Laadstress als nieuwe volksziekte
Het grootste manco van de huidige generatie elektrische auto’s is, naast hun zeer hoge prijs, de beperkte actieradius.
De massale zomerse vakantie-uittocht naar de diverse Europese landen zou met elektrische auto’s een bijzonder hachelijk avontuur worden.
Stel je voor in het hoogseizoen: honderdduizenden Nederlandse auto’s die per dag uit ons land vertrekken en die allemaal om de paar honderd kilometer één van de in het buitenland zeer schaarse laadpalen moeten zien te vinden en daar eerst vele, vele uren of misschien wel dagen op hun beurt moeten wachten en daarna nog eens uren moeten laden.
De Route du Soleil wordt een eindeloze martelgang en je bent je vakantiedagen al kwijt aan de reis en je accuvermogen aan de loeiende airco die je kinderen op de achterbank uit de bloedhitte en bij kennis moet zien te houden.
Vele auto’s zullen ook door files en ander ongemak met een lege accu op de vluchtstrook stranden.

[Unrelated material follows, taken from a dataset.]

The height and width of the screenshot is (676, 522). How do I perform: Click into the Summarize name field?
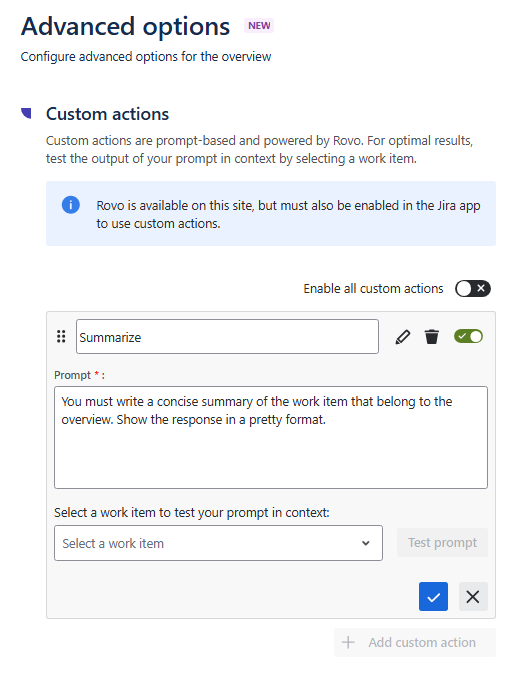point(227,337)
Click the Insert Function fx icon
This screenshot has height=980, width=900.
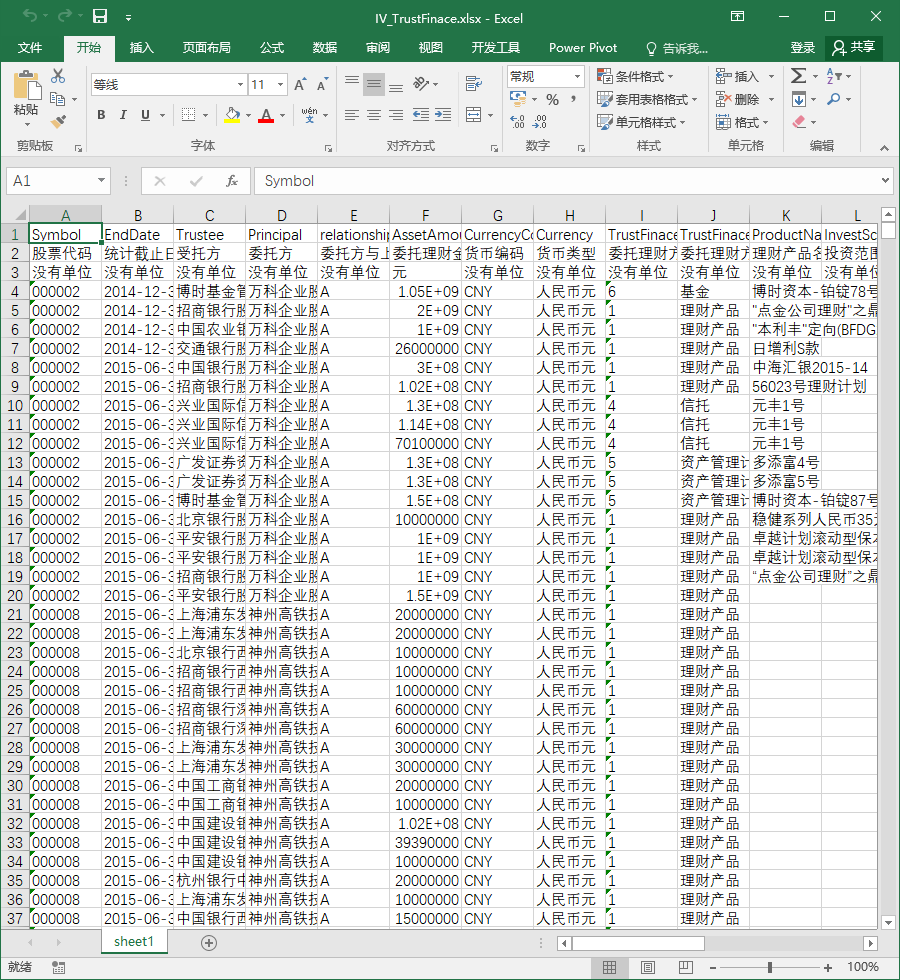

Bermtoerisme zal waarschijnlijk het hoogst haalbare worden voor deze pechvogels.
En dit terwijl je overal om je heen de niet aan deze Nederlandse waanzin deelnemende Fransen, Duitsers, Belgen en Italianen allemaal in twee minuten hun tank volgooien met benzine of diesel en weer probleemloos doorrijden.
De massaal gestrande ingezetenen van de open inrichting Gidsland Nederland zullen door de andere Europeanen terecht worden uitgelachen.
De 440.000 Nederlandse caravans zullen ook achter moeten blijven, want er zijn nog geen elektrische auto’s die zo’n ding kunnen trekken en al zouden die er komen, dan heb je achter je caravan nog een enorme aanhanger met extra accu’s nodig waarvan het laden waarschijnlijk meerdere dagen zal duren. Over de 120.000 Nederlandse campers hebben we het dan nog niet eens gehad.
Kortom, een totaal zinloze kapitaalvernietiging van Bijbelse proporties.
De meeste landgenoten die van plan zijn deze helse tocht te ondernemen zullen na bestudering van alle mogelijke problemen onderweg, besluiten dat thuisblijven de enige optie is.
Voor deze miljoenen gedupeerden is vliegen ook geen alternatief, want Schiphol kan zomers de topdrukte nu al bijna niet aan en zal zijn capaciteit enorm moeten uitbreiden.
Daarbij kunnen kampeerders per vliegtuig maar zelden in de buurt van hun plaats van bestemming komen en maar heel weinig bagage meenemen.
Door de almaar stijgende belastingen is een vliegvakantie in het hoogseizoen sowieso voor veel gezinnen financieel onhaalbaar.
Elk voordeel heeft z’n nadeel
Om deze problemen met de actieradius te voorkomen zal er een zéér revolutionaire, maar voorlopig nog uiterst onwaarschijnlijke, grote doorbraak moeten plaatsvinden op het gebied van accutechnologie.
Een uitvinding die de actieradius (en waarschijnlijk ook de prijs) van een elektrische auto enorm zal doen toenemen. Deze doorbraak zal de problemen voor de vakantievierende elektromobilist helaas niet oplossen.
Er moet namelijk nog steeds onderweg regelmatig worden geladen en dat zal bij de grotere capaciteit van de accu’s alleen maar nog veel langer gaan duren.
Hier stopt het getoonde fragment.